16 October 2008

Neither a Borrower nor a Lender Be: Banks Getting their Daily Fix from the Fed


Oh yes. This will surely work.

Keeping the insolvent Morgan Stanley and Goldman Sachs on life support, and paralyzing an entire economy and its banking system to cover their embarrassment.

Reuters
Banks borrow record $437.5 billion per day from Fed
Thu Oct 16, 2008 5:14pm EDT

NEW YORK (Reuters) - Financial institutions ran to their lender of last resort for record amounts of cash in the latest week, under extreme pressure from the worst global financial crisis in a generation, Federal Reserve data showed on Thursday.

Banks and dealers' overall direct borrowings from the Fed averaged a record $437.53 billion per day in the week ended October 15, topping the previous week's $420.16 billion per day.

Some analysts are concerned that banks' dependence on Fed lending might become long term and difficult to change.

"The banking system is going to become addicted to this very cheap money.
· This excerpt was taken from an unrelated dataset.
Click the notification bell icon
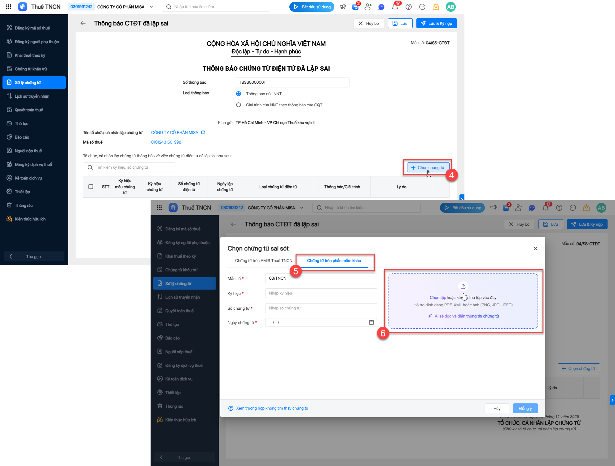 click(x=395, y=7)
Unwinding it will be very difficult," said Howard Simons, strategist with Bianco Research in Chicago.

"We have effectively allowed the central banks to disintermediate the banking system. Why would I want to borrow from you if I could do it with the central bank, because they can always print it up and say 'here'...and they are in the business now of making sure I stay in business," Simons said.
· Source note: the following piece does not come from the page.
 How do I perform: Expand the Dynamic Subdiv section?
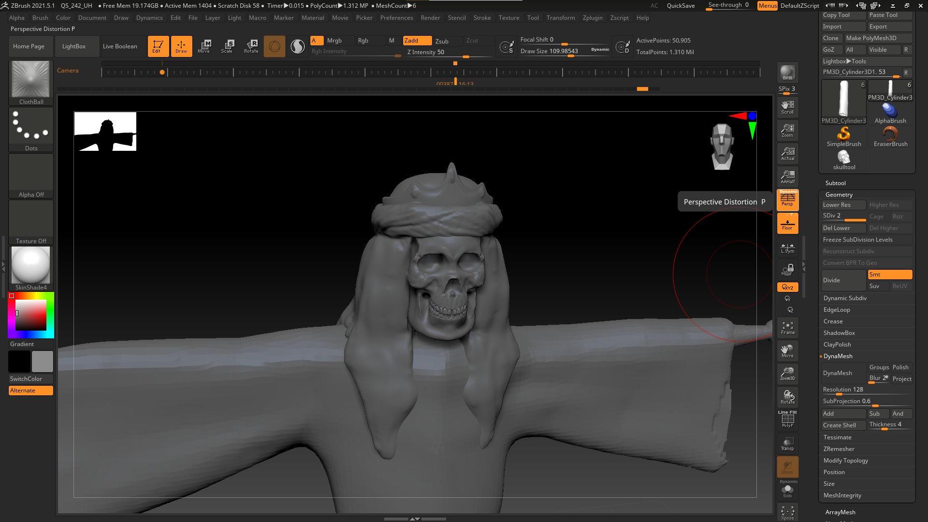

Primary credit discount window borrowings averaged a record $99.66 billion per day in the latest week, up from $75.0 billion per day the previous week.

Primary dealer and other broker dealer borrowings were $133.87 billion as of October 15, versus $122.94 billion on October 8.

"Other credit extensions", mostly reflecting loans to insurer AIG, were $82.86 billion as of October 15, versus $70.30 billion as of October 8.

The Fed's lending to banks to enable them to purchase asset-backed commercial paper from money market mutual funds was $122.76 billion as of October 15, versus $139.48 billion on October 8.

Proceeds from the U.S. Treasury's sales of Treasury bills in the Fed's supplementary financing account, which are helping to fund the Fed's support of financial institutions, were $499.13 billion as of October 15, versus $459.25 billion as of October 8.